**Task objective**.
Go through the entries below and copy each line that holds the word "agent".

--- Given records Enclosed Below ---

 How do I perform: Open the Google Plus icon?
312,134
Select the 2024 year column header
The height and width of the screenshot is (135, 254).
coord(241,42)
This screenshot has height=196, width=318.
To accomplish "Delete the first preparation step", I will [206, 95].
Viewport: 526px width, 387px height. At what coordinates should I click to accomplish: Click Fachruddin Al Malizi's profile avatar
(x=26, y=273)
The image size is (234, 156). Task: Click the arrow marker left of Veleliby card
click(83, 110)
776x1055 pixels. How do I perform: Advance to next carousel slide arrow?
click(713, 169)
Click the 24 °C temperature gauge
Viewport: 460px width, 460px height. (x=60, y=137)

--- End of Enclosed Given records ---
--- Given records Enclosed Below ---

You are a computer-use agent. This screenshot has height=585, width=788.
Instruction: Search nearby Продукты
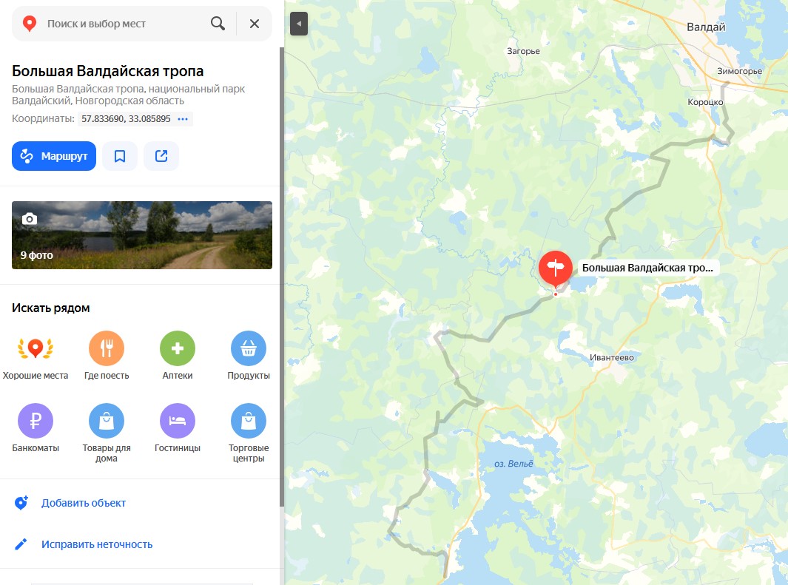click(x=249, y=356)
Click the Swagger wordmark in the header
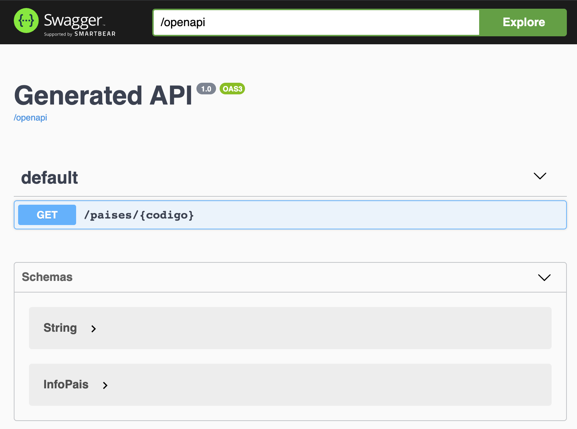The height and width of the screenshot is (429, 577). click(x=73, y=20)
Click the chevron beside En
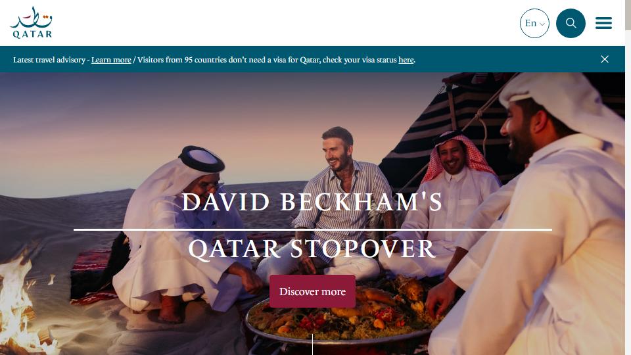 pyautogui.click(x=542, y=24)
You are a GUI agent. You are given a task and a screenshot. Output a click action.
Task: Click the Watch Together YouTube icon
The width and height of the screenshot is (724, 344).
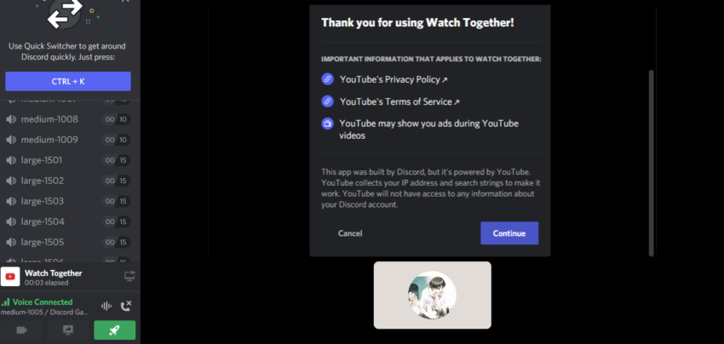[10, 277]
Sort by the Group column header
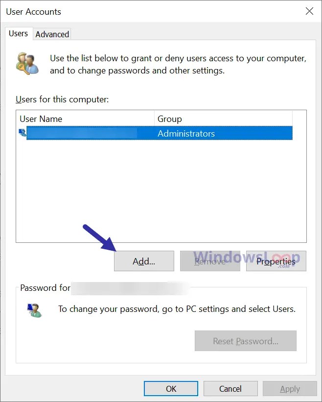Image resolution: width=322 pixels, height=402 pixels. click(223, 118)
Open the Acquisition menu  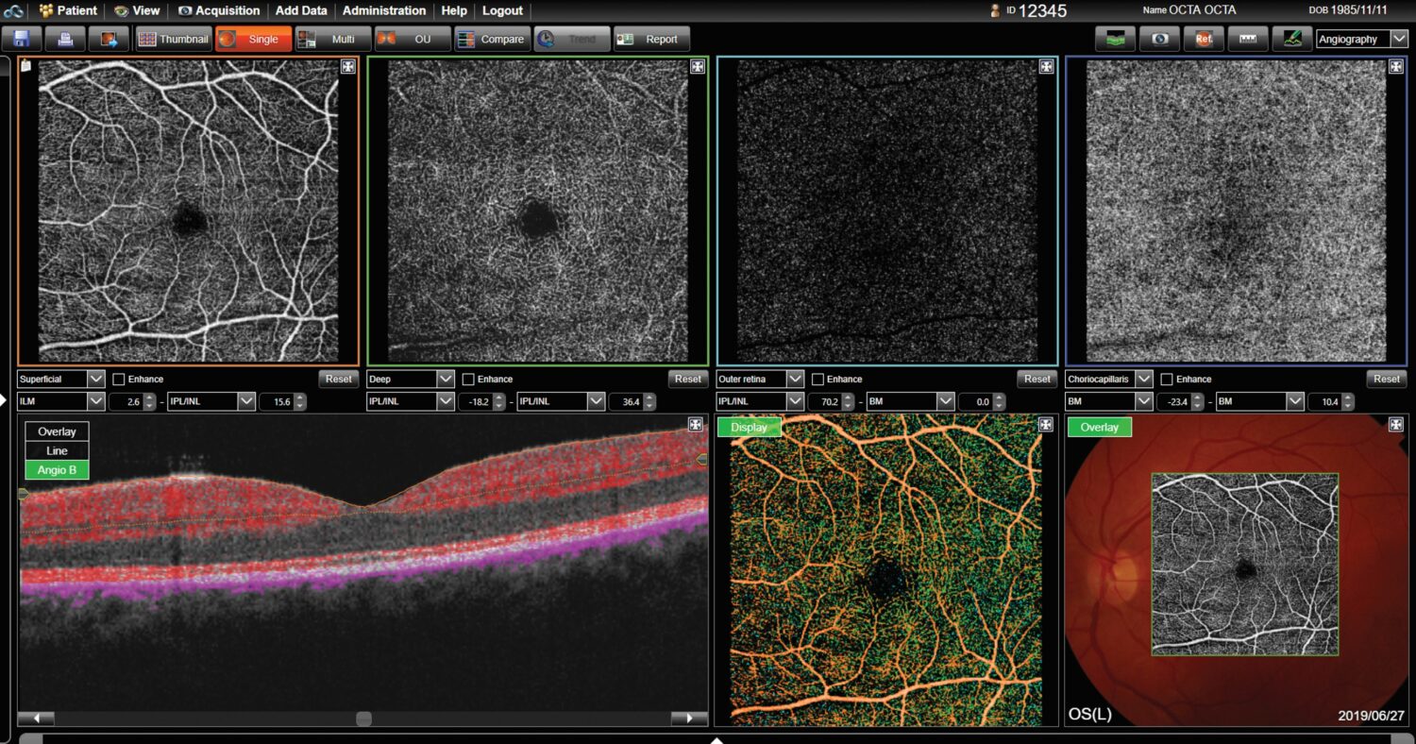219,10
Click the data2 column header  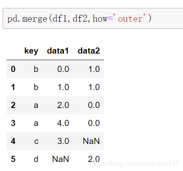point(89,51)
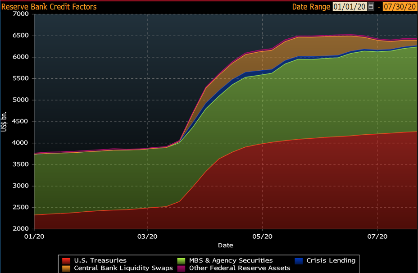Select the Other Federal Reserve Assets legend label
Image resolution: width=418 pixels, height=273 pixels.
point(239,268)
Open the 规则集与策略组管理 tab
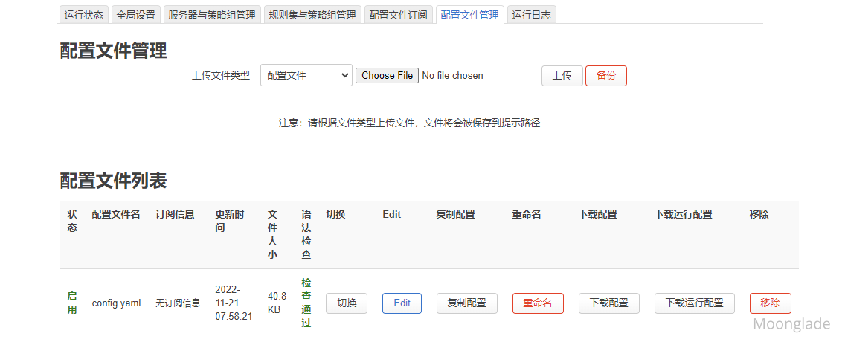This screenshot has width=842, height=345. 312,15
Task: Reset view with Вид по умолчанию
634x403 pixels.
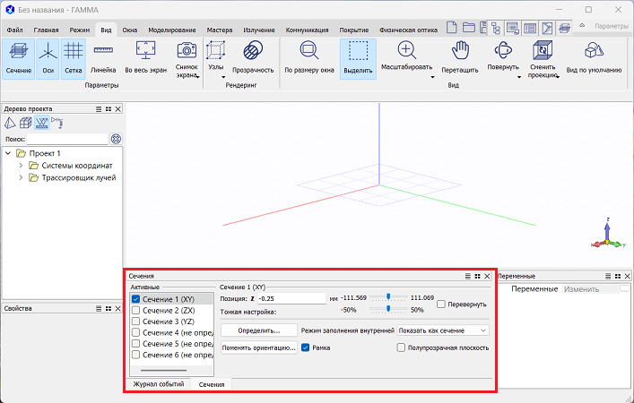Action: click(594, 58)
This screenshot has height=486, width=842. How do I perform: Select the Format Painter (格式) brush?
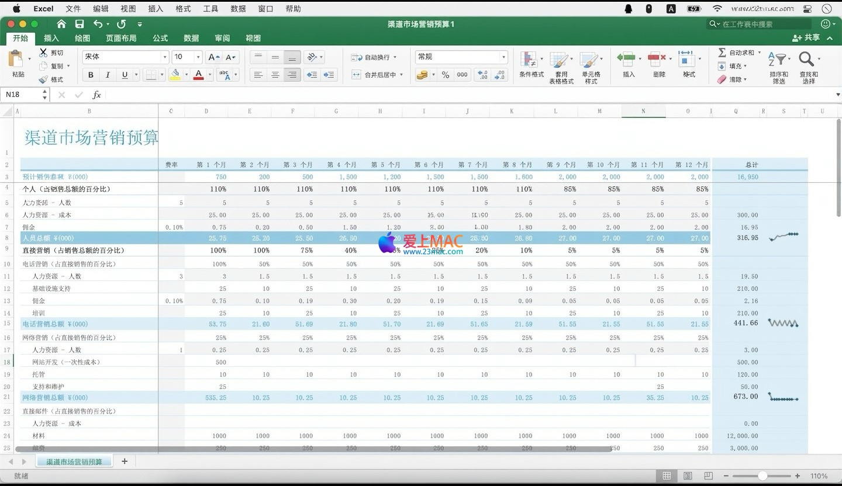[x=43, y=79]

--- End of Enclosed Given records ---

**Solved problem**.
You are a computer-use agent. This screenshot has height=585, width=788.
You are a GUI agent. You are given a task and a screenshot. Output a click action.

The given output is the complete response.